Black List industry members are selected based on the depth and quality of their industry experience and their expertise in developing films, episodic series, or theatrical plays.

For a monthly fee, you can make your scripts, pilots, and plays directly accessible to industry professionals and monitor the volume of views and downloads in real time.

You can receive fast, accountable feedback from continuously vetted readers with at least a year of industry experience as at least assistants who read only in the formats of their expertise and genres of their interest. If that feedback ever takes longer than three weeks, you'll automatically receive a free month of hosting.

Your work will be judged on the likelihood that your reader would recommend it to their peers or superiors in the industry. You will know that readers are paid $60 to provide roughly 500 words of feedback on your feature script, hour-long pilot, or play and $45 on your half-hour pilot, with additional bonuses for high-quality work.

If your feedback ever indicates less than a full, close, and unbiased reading of your work, we encourage you to contact Customer Support so that we can address that failure with you and the reader immediately and replace it with feedback of the high standard we expect.

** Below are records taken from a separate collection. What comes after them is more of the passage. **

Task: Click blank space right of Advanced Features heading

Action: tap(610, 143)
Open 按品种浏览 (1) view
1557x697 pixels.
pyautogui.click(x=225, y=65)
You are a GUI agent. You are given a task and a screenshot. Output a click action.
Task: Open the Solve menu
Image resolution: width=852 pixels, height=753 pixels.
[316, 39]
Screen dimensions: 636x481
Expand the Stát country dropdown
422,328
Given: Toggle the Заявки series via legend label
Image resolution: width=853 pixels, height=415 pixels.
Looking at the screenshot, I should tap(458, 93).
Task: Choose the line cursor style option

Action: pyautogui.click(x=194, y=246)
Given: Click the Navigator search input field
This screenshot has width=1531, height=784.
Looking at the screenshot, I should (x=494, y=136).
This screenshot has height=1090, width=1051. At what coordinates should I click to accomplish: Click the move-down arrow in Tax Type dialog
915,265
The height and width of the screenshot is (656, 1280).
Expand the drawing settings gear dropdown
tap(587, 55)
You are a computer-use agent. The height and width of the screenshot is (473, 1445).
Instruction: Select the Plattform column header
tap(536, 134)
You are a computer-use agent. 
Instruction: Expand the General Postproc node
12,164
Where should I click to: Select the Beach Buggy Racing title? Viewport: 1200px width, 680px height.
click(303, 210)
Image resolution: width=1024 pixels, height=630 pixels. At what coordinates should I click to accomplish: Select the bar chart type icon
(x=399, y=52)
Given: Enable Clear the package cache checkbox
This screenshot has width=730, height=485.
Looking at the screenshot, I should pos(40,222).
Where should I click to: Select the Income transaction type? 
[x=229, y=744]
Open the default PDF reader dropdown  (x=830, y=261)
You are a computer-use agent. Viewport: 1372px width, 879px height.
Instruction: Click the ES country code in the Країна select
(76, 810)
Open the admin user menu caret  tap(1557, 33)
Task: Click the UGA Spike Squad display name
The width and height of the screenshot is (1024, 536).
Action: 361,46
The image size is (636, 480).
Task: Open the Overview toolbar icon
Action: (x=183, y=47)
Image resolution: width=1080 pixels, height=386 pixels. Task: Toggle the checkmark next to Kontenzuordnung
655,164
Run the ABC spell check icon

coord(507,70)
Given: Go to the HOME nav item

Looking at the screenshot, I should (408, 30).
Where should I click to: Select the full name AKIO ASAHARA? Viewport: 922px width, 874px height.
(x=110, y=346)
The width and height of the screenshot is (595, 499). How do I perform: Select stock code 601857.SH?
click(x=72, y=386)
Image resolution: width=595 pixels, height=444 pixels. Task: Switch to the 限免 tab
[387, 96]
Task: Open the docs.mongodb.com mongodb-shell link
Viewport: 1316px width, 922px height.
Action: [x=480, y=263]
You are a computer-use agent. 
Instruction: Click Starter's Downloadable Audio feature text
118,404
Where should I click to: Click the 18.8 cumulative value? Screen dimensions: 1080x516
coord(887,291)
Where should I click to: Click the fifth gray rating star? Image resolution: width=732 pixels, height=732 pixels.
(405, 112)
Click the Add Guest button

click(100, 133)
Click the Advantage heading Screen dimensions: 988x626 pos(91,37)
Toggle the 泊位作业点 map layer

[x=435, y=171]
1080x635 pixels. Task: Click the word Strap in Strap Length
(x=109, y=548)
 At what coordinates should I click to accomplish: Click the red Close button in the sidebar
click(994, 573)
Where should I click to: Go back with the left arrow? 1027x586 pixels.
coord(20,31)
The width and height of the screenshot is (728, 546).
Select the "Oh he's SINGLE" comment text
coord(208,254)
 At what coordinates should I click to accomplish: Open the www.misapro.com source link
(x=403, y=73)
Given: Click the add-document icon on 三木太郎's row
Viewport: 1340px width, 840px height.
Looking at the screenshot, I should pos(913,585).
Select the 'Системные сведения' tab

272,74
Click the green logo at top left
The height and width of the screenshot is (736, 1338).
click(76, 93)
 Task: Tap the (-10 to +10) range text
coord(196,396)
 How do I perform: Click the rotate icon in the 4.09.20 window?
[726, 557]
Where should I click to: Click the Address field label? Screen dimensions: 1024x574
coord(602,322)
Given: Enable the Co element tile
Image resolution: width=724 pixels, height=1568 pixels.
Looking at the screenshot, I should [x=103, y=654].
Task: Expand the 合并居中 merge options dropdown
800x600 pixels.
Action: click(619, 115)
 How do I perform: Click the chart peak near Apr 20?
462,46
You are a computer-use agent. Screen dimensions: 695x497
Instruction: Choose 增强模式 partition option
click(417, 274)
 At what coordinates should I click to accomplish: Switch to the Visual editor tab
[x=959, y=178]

If your work is poorly received, you and you alone will decide whether to ever make that feedback public.

When your work receives consistent positive feedback, it will receive greater visibility in our database.

If it's met with a truly rare, positive response (an 8 out of 10 or better, roughly 3.5% of evaluations), that response will be shared–with your permission–on multiple fronts with thousands of industry professionals to make it even more visible. You will be offered additional free hosting and free evaluations for that script, pilot, or play so that that work can continue to reap rewards consistent with its quality without spending more money. And everytime your work elicits a similar response, you'll receive the same offer, until it happens five times and then we'll host that script, pilot, or play for free for as long as you'd like.

Once you've had a single evaluation, whatever the score, you'll be eligible to submit to dozens of programs–labs, grants, diversity lists, and commissions–all at no additional cost to you.

And yes, a need-based fee waiver program does exist for all Black List paid services. No writer will ever be excluded from the full scope of Black List opportunities due lack of financial resources.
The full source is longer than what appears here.